Indonesia sebagai negara dengan pemeluk agama Islam terbanyak di dunia haruslah bersikap terkait permasalahan Uighur. Apalagi, diberitakan bahwa pemerintah China melakukan persekusi terhadap mereka.
"Jika terjadi penindasan, pelanggaran HAM dan Indonesia sebagai, apalagi ini definitif sekali yang ditindas, yang seperti yang di berita itu adalah orang Islam. Sementara Indonesia negara yang mayoritas muslim atau muslim terbesar itu saya kira tidak bisa tinggal diam," ujar Kharis.
Dengan adanya pernyataan sikap, Indonesia akan dinilai tak menyetujui pelanggaran HAM dalam bentuk apapun. Apalagi jika yang dilanggar adalah kebebasan beragama seseorang.

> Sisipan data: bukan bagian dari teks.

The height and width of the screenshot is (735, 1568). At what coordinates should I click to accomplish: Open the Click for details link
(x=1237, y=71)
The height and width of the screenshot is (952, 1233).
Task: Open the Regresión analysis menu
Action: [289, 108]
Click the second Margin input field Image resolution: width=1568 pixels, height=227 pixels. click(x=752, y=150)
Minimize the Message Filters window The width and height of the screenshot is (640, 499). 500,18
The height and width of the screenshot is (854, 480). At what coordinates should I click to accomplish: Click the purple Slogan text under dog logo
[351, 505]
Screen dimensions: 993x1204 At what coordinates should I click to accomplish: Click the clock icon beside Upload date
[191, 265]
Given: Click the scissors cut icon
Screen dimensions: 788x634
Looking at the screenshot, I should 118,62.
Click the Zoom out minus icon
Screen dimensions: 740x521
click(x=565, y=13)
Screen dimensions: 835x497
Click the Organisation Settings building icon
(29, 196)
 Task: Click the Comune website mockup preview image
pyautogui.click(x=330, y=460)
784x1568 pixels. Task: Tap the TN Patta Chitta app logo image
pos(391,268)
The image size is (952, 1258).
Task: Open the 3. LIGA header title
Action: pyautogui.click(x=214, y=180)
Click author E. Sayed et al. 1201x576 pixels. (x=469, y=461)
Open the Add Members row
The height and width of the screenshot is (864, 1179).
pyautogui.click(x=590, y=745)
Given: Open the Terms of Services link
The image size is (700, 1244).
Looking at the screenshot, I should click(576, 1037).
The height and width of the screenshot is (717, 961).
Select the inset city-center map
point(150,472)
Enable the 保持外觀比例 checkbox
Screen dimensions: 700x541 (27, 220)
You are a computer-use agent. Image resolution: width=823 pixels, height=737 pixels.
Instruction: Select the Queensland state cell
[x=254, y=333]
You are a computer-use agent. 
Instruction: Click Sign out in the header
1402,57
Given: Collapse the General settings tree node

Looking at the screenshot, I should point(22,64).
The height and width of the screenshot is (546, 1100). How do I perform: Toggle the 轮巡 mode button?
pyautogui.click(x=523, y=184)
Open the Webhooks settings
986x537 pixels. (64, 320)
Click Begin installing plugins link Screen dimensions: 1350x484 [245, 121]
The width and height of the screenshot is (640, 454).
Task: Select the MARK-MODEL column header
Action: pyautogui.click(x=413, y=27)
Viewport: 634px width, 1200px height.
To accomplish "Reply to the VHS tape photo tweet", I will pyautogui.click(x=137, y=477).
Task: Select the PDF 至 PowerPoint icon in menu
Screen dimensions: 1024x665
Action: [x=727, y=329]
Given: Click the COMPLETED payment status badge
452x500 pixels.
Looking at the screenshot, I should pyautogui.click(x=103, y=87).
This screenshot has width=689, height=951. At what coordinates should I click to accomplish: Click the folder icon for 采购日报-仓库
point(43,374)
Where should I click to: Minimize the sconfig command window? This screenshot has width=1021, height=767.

Terkait aksi bela Uighur yang akan digelar siang ini, ia berharap kegiatan tersebut berjalan aman dan kondusif. Agar pesan yang diusung dapat tersampaikan ke penjuru dunia.
"Aksi nanti saya harap berjalan tertib, damai, dan memang menjadi kegelisahan kita bersama bagaimana respons umat Islam Indonesia," ujar Kharis.
Diketahui, sejumlah organisasi masyarakat (Ormas) akan menggelar aksi bela Uighur di depan Kedutaan Besar China pada Jumat (27/12) siang. Ketua Persaudaraan Alumni (PA) 212, Slamet Ma'arif mengklaim bahwa aksi siang ini akan dihadiri 10 ribu peserta.
"Prediksi massa yang hadir kurang lebih 10ribu. Surat pemberitahuan sudah diterima Polda Metro Jaya," ujar Slamet lewat pesan singkat, Jumat (27/12).